SOURCE DATA
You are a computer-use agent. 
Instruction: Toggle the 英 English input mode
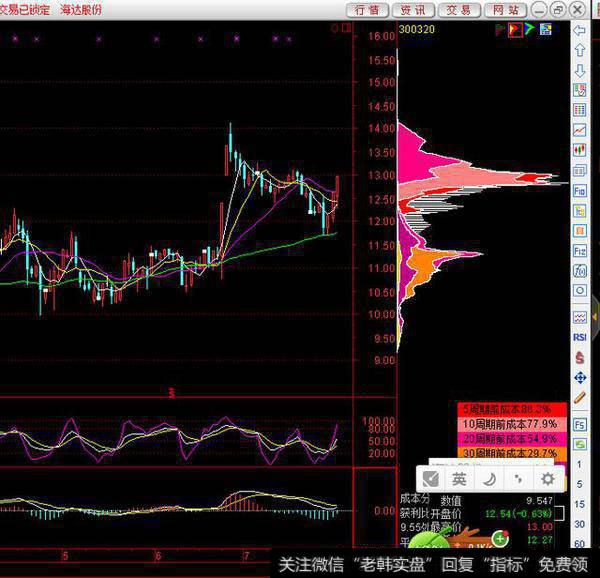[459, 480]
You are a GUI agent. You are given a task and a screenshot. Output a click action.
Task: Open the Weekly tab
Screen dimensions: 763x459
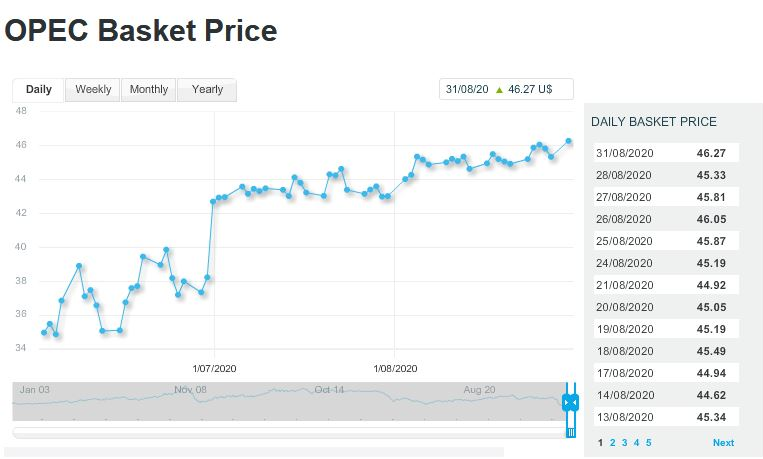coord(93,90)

WHAT IS NEEDED
Which of the lines above include the word "agent"? List those lines.

ANSWER TO THE EXERCISE
You are a computer-use agent. 
You are a GUI agent. You are given a task and a screenshot. Output a click action.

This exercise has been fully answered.